Note: This is an effort to make relatively objective, transparent Manifold markets that predict AI capabilities. I won't trade in these markets because there will inevitably be some subjectivity, and I'll try to be responsive with clarifications in the comments (which I will add to the market description). Feedback welcome.
Specifications:
By "decent," I mean that a serious large-sized company would plausibly pay market price to run it for at least 30 seconds in a normal TV context. Ideally, a company will actually run it, but it's okay if the commercial doesn't run but clearly could be (e.g., the company just puts it on YouTube but never pays for TV placement).
There is no restriction on the type of commercial. It can be funny, serious, animated, silent, abstract, etc. Ideally the YES case would be made by showing the AI-generated commercial alongside several comparable human commercials, but that's not required. The easiest examples I have in mind are perfume commercials.
The commercial should not merely succeed because an AI made it. It should be good enough to plausibly be aired if humans made it. Ideally, the commercial would run on TV before it's widely known to be AI-generated, but that seems unlikely and certainly isn't required.
By "generate," I mean the entire commercial should be produced without human intervention (e.g., collating AI clips, adding a soundtrack, adding logos), but humans can select the best AI-generated commercials. The AI system doesn't need to exclusively take text instructions as input, but other specific content should be limited to what's necessary (e.g., a logo, high-resolution images from multiple angles of the product being advertised). The commercial needs to match a real company (e.g., a real logo and product).
If enough details about how the video was made aren't publicly available, I'll take my best guess (i.e., over 50% chance it met each criterion). I will probably consult other AI researchers or engineers if this is contentious.
The spirit of this market (which will be used to resolve ambiguities that aren't resolved by explicit criteria) is whether the AI is capable enough to do all the different tasks it takes to produce a commercial, such as not just generating individual video shots but sequencing them together in a compelling way.
@ProjectVictory In particular, the description doesn't limit the number of attempts - it seems plausible that one out of 1,000 attempts should be good enough (even if Sora doesn't do sound yet).
@JonasVollmer I'm not sure—perhaps the top 2,000 global companies by revenue, as long as they have over 10,000 employees. I don't know the distribution of companies running TV commercials, but the motivation here is to exclude exceptionally risk-taking companies that would run weird commercials that wouldn't reflect the ability of an AI to create commercials in general (e.g., abstract, disconnected sounds and visuals for 25 seconds followed by the corporate logo for 5 seconds).
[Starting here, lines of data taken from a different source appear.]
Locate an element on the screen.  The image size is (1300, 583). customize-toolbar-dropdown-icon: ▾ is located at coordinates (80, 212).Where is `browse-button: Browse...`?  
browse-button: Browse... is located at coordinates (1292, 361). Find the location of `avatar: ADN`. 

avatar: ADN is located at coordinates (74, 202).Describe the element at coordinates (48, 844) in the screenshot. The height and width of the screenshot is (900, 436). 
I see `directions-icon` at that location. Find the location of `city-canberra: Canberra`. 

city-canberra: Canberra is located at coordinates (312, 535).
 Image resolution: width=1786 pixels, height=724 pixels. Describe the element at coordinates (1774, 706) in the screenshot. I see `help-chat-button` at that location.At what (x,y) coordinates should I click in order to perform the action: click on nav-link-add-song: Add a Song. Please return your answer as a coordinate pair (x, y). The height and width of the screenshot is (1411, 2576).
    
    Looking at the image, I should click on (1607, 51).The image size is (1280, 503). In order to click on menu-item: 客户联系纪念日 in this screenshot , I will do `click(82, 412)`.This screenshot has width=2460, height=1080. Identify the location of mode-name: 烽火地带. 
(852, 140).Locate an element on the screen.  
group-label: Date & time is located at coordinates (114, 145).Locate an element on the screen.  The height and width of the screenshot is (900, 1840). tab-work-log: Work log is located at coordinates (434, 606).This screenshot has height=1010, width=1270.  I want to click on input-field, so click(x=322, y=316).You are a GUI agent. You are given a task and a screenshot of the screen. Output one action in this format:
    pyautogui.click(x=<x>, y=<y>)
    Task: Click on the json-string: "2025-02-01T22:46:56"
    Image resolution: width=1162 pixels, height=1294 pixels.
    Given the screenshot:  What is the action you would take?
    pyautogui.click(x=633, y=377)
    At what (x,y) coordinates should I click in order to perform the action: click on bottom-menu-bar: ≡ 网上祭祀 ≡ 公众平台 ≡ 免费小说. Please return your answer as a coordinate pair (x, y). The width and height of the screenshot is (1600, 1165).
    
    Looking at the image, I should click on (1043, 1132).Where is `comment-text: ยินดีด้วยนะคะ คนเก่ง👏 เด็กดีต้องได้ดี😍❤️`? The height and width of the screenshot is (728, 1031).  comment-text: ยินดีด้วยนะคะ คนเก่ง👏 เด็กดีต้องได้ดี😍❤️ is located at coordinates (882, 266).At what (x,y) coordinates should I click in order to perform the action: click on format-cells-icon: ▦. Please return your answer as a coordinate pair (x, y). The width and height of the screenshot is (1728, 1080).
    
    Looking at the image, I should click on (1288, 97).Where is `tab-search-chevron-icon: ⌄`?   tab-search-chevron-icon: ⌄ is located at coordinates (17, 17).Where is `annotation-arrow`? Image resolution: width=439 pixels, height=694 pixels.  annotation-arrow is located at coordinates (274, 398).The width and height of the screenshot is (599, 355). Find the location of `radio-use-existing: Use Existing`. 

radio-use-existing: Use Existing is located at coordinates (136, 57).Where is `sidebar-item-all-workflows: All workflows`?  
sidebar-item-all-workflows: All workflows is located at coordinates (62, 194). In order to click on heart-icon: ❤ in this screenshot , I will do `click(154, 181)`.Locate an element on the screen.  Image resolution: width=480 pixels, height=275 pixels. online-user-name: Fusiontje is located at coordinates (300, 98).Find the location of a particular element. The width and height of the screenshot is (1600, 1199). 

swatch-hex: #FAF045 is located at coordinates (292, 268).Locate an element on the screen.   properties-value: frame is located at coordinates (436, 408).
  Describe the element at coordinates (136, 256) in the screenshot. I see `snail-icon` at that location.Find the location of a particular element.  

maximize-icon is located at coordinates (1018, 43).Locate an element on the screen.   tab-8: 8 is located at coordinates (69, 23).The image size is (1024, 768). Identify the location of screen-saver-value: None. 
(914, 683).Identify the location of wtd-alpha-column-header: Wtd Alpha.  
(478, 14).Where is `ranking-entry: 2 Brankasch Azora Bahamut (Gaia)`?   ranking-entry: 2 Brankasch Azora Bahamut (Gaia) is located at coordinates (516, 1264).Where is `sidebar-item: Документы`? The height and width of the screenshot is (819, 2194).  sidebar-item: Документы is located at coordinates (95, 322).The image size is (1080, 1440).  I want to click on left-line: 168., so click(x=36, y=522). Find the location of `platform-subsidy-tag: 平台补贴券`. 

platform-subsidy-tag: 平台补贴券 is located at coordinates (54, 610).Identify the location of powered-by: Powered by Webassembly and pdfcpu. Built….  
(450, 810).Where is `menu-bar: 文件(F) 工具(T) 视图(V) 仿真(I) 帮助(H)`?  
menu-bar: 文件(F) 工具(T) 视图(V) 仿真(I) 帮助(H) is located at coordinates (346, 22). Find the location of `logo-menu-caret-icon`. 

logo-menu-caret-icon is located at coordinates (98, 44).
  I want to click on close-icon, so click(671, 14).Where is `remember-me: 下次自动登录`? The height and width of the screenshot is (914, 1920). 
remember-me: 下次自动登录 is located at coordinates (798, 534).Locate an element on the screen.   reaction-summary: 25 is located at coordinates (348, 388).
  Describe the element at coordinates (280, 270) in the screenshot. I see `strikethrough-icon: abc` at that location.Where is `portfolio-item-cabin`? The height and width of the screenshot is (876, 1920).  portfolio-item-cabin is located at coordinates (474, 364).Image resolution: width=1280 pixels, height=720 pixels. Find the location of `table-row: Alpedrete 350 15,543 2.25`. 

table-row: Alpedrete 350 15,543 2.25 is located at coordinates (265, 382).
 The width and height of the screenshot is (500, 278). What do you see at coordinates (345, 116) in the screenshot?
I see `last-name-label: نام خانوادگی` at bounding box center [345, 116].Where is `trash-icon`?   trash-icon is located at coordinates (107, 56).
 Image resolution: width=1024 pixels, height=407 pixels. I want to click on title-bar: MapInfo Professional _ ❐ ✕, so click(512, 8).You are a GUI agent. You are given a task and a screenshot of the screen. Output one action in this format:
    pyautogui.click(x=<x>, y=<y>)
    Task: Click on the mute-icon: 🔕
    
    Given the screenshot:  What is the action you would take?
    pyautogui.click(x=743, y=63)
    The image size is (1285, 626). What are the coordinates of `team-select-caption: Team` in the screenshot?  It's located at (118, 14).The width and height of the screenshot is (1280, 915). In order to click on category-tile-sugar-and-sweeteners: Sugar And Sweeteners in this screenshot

I'm okay with perfume commercials, despite their abstractness, because that actually is a big chunk of the market.
I think this is also reason to allow cases where the commercial is made for a real company even if the company does not meet these criteria (e.g., X/Twitter has a few hundred full-time employees) as long as it seems that a company that does meet these criteria (e.g., Meta) would run the commercial if it featured their platform instead. The aim is to approximate quality based on which, if any, companies would run the commercial, rather than to forecast corporate choices (e.g., algorithm aversion, union opposition).